SELECTED EXTRACT
⟨
While science has cleared Alzheimer’s in mice, there is still no treatment for people, despite billions of euro spent by drug companies. This isn’t that surprising. The mouse brain is quite different from ours, and mice don’t get Alzheimer’s. Scientists must genetically tweak the mice to give them hallmarks of the human disease.

Animal studies are still crucial for developing new drugs, but the jump to patients is expansive. An exciting discovery in lab rodents is usually a decade and a billion dollars away from a drug. Suggesting a treatment is close is a way of hyping the early science.

Each month, Prof Malcolm Macleod, brain scientist at the University of Edinburgh, sees a patient in his neurology clinic who asks him about a new treatment they read about in the news. "I go find the scientific paper and it turns out to be much less promising," he says.

Exaggeration is not all the fault of news hacks. In 2014, a British Medical Journal study found that many exaggerations in UK newspaper stories originated in press releases from universities. They found that one in three press releases exaggerated the inference to humans from animal research.

Irish research institutes are not immune to overselling. Earlier this year, two press release from Irish research institutes heralded scientists having developed “a new tuberculosis treatment”.

The press releases from Trinity College Dublin and the Royal College of Surgeons in Ireland stressed the need for new tuberculosis drugs, but did not note that human subjects were not involved in the research. The approach was novel, exciting even – it sought partly to support the body's own immune response to TB.

"It's a really good scientific paper," says Prof Stephen Gillespie, TB expert at the University of St Andrews in the UK, "but they now need to show it works in an animal model." A treatment in patients is "many, many years away," he says.

Usually scientists would not call an approach at this stage “a treatment”. The road ahead is long and bumpy. The FDA in August approved a new drug for TB, Pretomanid, which was originally developed in the 1990s.
⟩
EXERCISE INSTRUCTIONS
• 1. According to the excerpt on hyping early medical research, what share of press releases did the 2014 British Medical Journal study find exaggerated the inference to humans from animal research?
• 2. Copy the part of the excerpt on hyping early medical research starting with "Each month, Prof" and going on through "from animal research.".

DATA EXTRACTS
⟨
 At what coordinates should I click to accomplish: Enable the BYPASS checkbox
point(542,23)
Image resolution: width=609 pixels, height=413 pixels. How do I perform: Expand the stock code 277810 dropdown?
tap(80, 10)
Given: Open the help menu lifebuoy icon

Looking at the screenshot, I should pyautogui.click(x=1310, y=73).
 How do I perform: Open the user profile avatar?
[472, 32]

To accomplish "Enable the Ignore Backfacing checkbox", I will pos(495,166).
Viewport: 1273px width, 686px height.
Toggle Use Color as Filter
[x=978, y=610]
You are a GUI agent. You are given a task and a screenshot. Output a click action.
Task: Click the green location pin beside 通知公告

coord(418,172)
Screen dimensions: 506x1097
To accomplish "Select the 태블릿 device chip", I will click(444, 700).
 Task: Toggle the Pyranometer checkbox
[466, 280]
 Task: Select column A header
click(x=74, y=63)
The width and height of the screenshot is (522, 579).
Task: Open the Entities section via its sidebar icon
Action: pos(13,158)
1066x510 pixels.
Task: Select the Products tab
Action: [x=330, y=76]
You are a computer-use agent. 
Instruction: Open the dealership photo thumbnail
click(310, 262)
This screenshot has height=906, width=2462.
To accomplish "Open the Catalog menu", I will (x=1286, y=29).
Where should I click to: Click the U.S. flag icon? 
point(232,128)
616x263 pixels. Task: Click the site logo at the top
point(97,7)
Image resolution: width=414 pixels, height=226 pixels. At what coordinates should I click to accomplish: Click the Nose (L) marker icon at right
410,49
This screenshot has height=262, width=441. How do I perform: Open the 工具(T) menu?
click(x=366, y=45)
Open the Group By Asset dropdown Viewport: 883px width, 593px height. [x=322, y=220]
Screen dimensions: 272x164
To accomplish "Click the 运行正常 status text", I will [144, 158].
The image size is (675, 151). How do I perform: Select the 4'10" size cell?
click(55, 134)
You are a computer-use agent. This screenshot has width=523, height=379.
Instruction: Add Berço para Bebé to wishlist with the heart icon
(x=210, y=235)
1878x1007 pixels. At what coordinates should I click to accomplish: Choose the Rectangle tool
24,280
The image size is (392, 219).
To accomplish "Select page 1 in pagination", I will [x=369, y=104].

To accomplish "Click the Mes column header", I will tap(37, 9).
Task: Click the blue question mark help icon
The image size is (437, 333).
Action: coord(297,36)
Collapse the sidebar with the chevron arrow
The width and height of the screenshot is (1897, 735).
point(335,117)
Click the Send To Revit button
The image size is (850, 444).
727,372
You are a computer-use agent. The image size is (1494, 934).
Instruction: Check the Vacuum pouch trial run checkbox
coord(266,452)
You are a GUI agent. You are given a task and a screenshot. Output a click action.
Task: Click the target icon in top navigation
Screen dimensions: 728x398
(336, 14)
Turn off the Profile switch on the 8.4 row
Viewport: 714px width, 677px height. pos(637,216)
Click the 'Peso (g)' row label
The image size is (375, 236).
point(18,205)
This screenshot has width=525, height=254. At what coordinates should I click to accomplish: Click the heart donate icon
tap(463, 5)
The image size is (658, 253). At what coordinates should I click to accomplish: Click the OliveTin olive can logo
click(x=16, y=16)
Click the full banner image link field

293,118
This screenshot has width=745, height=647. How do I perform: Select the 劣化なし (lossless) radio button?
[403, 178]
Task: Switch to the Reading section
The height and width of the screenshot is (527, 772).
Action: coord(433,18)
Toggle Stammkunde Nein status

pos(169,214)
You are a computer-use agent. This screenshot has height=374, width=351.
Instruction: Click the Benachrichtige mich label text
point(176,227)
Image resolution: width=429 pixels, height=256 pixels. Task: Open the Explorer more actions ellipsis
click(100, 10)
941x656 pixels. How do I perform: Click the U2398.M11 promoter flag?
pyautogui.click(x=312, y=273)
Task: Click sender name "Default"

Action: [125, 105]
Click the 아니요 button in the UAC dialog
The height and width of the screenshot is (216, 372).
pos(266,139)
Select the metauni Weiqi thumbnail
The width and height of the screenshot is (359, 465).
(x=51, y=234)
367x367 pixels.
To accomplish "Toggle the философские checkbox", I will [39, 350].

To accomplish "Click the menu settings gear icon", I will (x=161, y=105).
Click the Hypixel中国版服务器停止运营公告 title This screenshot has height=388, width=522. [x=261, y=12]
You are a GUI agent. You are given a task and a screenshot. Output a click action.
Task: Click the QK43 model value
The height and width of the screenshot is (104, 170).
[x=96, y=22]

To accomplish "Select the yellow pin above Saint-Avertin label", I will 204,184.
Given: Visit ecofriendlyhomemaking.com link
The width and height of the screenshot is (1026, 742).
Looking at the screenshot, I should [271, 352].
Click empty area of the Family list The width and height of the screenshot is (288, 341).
⟩
ANSWERS TO THE EXERCISES
• 1. One in three.

• 2.
Each month, Prof Malcolm Macleod, brain scientist at the University of Edinburgh, sees a patient in his neurology clinic who asks him about a new treatment they read about in the news. "I go find the scientific paper and it turns out to be much less promising," he says.

Exaggeration is not all the fault of news hacks. In 2014, a British Medical Journal study found that many exaggerations in UK newspaper stories originated in press releases from universities. They found that one in three press releases exaggerated the inference to humans from animal research.